> About this task
Copy out the entries below in full and exactly.

Segment Start: Source records

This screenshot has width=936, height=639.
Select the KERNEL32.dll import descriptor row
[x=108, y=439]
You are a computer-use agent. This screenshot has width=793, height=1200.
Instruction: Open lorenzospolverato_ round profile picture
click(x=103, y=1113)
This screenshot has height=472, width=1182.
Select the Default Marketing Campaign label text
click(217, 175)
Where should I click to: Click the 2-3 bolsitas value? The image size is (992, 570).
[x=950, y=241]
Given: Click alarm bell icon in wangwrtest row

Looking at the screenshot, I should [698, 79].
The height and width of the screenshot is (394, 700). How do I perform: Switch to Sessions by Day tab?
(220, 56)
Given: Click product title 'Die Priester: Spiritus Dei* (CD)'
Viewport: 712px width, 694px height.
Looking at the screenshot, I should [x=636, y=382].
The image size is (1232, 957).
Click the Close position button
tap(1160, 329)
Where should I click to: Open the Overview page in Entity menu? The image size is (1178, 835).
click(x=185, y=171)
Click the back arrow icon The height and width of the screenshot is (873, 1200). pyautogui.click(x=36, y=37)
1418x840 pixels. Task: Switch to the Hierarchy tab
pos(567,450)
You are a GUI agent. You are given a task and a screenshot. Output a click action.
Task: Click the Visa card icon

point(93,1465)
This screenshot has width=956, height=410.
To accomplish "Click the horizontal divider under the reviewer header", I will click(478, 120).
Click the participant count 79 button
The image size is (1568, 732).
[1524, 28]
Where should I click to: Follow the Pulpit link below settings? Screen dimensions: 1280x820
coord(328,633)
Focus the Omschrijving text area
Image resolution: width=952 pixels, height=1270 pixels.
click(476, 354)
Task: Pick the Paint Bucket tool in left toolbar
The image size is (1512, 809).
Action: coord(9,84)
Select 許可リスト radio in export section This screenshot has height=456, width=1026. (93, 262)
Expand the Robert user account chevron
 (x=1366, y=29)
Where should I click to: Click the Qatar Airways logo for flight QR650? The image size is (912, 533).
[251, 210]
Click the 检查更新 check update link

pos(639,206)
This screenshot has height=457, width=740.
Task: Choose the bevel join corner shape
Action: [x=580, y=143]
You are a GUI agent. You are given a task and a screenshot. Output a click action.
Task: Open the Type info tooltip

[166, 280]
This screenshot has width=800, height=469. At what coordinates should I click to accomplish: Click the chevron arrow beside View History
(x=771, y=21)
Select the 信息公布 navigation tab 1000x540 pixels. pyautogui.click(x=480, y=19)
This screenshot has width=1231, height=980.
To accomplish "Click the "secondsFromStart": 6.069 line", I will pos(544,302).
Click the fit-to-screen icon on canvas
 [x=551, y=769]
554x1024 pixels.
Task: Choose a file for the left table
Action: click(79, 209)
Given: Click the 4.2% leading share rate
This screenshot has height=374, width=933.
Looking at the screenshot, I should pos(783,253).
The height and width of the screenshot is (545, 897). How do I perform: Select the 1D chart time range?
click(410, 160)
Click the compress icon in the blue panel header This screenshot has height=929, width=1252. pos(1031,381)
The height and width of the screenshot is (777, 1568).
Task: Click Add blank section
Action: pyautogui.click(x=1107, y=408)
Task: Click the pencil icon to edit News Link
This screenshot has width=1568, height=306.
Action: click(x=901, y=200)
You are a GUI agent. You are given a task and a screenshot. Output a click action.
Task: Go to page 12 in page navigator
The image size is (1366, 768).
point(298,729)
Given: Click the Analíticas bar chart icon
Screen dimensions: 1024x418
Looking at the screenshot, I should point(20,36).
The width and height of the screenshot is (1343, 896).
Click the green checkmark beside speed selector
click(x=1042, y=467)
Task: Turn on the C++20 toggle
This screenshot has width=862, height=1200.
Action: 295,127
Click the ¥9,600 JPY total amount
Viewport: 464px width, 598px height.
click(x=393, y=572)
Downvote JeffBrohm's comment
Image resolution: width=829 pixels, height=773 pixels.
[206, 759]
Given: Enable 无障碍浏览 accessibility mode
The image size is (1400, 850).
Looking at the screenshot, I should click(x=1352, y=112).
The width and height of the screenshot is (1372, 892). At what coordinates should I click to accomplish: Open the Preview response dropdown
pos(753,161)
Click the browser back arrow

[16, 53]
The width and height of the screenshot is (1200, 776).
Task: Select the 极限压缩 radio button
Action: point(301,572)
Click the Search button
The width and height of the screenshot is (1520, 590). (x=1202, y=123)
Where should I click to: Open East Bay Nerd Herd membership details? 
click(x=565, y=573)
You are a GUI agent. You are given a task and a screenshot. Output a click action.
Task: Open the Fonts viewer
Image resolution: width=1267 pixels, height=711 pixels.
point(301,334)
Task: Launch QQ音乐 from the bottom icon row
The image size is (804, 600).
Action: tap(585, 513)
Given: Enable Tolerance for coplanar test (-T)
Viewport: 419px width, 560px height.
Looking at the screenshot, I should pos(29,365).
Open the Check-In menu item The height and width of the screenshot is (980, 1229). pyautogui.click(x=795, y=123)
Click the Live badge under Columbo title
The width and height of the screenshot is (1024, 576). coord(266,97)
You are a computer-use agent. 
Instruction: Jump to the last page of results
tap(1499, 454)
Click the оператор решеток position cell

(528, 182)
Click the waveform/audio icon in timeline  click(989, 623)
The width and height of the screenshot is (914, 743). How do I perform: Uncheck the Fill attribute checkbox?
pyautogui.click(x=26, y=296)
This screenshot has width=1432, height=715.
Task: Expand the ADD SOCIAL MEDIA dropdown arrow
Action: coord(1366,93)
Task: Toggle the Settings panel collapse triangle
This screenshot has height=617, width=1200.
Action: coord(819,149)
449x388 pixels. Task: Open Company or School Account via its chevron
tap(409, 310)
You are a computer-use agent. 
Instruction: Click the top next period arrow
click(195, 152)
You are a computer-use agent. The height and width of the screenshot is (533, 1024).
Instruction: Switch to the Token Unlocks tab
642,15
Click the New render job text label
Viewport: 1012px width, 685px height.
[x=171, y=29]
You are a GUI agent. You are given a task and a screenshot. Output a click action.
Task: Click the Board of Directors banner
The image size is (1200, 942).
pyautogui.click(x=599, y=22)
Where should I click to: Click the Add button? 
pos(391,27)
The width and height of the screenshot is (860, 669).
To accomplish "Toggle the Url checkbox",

Segment End: Source records

> Solved exercise
This screenshot has width=936, height=639.
Select the KERNEL32.dll import descriptor row
[x=108, y=439]
You are a computer-use agent. This screenshot has width=793, height=1200.
Instruction: Open lorenzospolverato_ round profile picture
click(x=103, y=1113)
This screenshot has height=472, width=1182.
Select the Default Marketing Campaign label text
click(217, 175)
Where should I click to: Click the 2-3 bolsitas value? The image size is (992, 570).
[x=950, y=241]
Given: Click alarm bell icon in wangwrtest row

Looking at the screenshot, I should [698, 79].
The height and width of the screenshot is (394, 700). How do I perform: Switch to Sessions by Day tab?
(220, 56)
Given: Click product title 'Die Priester: Spiritus Dei* (CD)'
Viewport: 712px width, 694px height.
Looking at the screenshot, I should [x=636, y=382].
The image size is (1232, 957).
Click the Close position button
tap(1160, 329)
Where should I click to: Open the Overview page in Entity menu? The image size is (1178, 835).
click(x=185, y=171)
Click the back arrow icon The height and width of the screenshot is (873, 1200). pyautogui.click(x=36, y=37)
1418x840 pixels. Task: Switch to the Hierarchy tab
pos(567,450)
You are a GUI agent. You are given a task and a screenshot. Output a click action.
Task: Click the Visa card icon

point(93,1465)
This screenshot has width=956, height=410.
To accomplish "Click the horizontal divider under the reviewer header", I will click(478, 120).
Click the participant count 79 button
The image size is (1568, 732).
[1524, 28]
Where should I click to: Follow the Pulpit link below settings? Screen dimensions: 1280x820
coord(328,633)
Focus the Omschrijving text area
Image resolution: width=952 pixels, height=1270 pixels.
click(476, 354)
Task: Pick the Paint Bucket tool in left toolbar
The image size is (1512, 809).
Action: coord(9,84)
Select 許可リスト radio in export section This screenshot has height=456, width=1026. (93, 262)
Expand the Robert user account chevron
 (x=1366, y=29)
Where should I click to: Click the Qatar Airways logo for flight QR650? The image size is (912, 533).
[251, 210]
Click the 检查更新 check update link

pos(639,206)
This screenshot has height=457, width=740.
Task: Choose the bevel join corner shape
Action: [x=580, y=143]
You are a GUI agent. You are given a task and a screenshot. Output a click action.
Task: Open the Type info tooltip

[166, 280]
This screenshot has width=800, height=469. At what coordinates should I click to accomplish: Click the chevron arrow beside View History
(x=771, y=21)
Select the 信息公布 navigation tab 1000x540 pixels. pyautogui.click(x=480, y=19)
This screenshot has width=1231, height=980.
To accomplish "Click the "secondsFromStart": 6.069 line", I will pos(544,302).
Click the fit-to-screen icon on canvas
 [x=551, y=769]
554x1024 pixels.
Task: Choose a file for the left table
Action: click(79, 209)
Given: Click the 4.2% leading share rate
This screenshot has height=374, width=933.
Looking at the screenshot, I should pos(783,253).
The height and width of the screenshot is (545, 897). How do I perform: Select the 1D chart time range?
click(410, 160)
Click the compress icon in the blue panel header This screenshot has height=929, width=1252. pos(1031,381)
The height and width of the screenshot is (777, 1568).
Task: Click Add blank section
Action: pyautogui.click(x=1107, y=408)
Task: Click the pencil icon to edit News Link
This screenshot has width=1568, height=306.
Action: click(x=901, y=200)
You are a GUI agent. You are given a task and a screenshot. Output a click action.
Task: Go to page 12 in page navigator
The image size is (1366, 768).
point(298,729)
Given: Click the Analíticas bar chart icon
Screen dimensions: 1024x418
Looking at the screenshot, I should point(20,36).
The width and height of the screenshot is (1343, 896).
Click the green checkmark beside speed selector
click(x=1042, y=467)
Task: Turn on the C++20 toggle
This screenshot has width=862, height=1200.
Action: 295,127
Click the ¥9,600 JPY total amount
Viewport: 464px width, 598px height.
click(x=393, y=572)
Downvote JeffBrohm's comment
Image resolution: width=829 pixels, height=773 pixels.
[206, 759]
Given: Enable 无障碍浏览 accessibility mode
The image size is (1400, 850).
Looking at the screenshot, I should click(x=1352, y=112).
The width and height of the screenshot is (1372, 892). At what coordinates should I click to accomplish: Open the Preview response dropdown
pos(753,161)
Click the browser back arrow

[16, 53]
The width and height of the screenshot is (1200, 776).
Task: Select the 极限压缩 radio button
Action: point(301,572)
Click the Search button
The width and height of the screenshot is (1520, 590). (x=1202, y=123)
Where should I click to: Open East Bay Nerd Herd membership details? 
click(x=565, y=573)
You are a GUI agent. You are given a task and a screenshot. Output a click action.
Task: Open the Fonts viewer
Image resolution: width=1267 pixels, height=711 pixels.
point(301,334)
Task: Launch QQ音乐 from the bottom icon row
The image size is (804, 600).
Action: tap(585, 513)
Given: Enable Tolerance for coplanar test (-T)
Viewport: 419px width, 560px height.
Looking at the screenshot, I should pos(29,365).
Open the Check-In menu item The height and width of the screenshot is (980, 1229). pyautogui.click(x=795, y=123)
Click the Live badge under Columbo title
The width and height of the screenshot is (1024, 576). coord(266,97)
You are a computer-use agent. 
Instruction: Jump to the last page of results
tap(1499, 454)
Click the оператор решеток position cell

(528, 182)
Click the waveform/audio icon in timeline  click(989, 623)
The width and height of the screenshot is (914, 743). How do I perform: Uncheck the Fill attribute checkbox?
pyautogui.click(x=26, y=296)
This screenshot has width=1432, height=715.
Task: Expand the ADD SOCIAL MEDIA dropdown arrow
Action: coord(1366,93)
Task: Toggle the Settings panel collapse triangle
This screenshot has height=617, width=1200.
Action: coord(819,149)
449x388 pixels. Task: Open Company or School Account via its chevron
tap(409, 310)
You are a computer-use agent. 
Instruction: Click the top next period arrow
click(195, 152)
You are a computer-use agent. The height and width of the screenshot is (533, 1024).
Instruction: Switch to the Token Unlocks tab
642,15
Click the New render job text label
Viewport: 1012px width, 685px height.
[x=171, y=29]
You are a GUI agent. You are given a task and a screenshot. Output a click action.
Task: Click the Board of Directors banner
The image size is (1200, 942).
pyautogui.click(x=599, y=22)
Where should I click to: Click the Add button? 
pos(391,27)
The width and height of the screenshot is (860, 669).
To accomplish "Toggle the Url checkbox",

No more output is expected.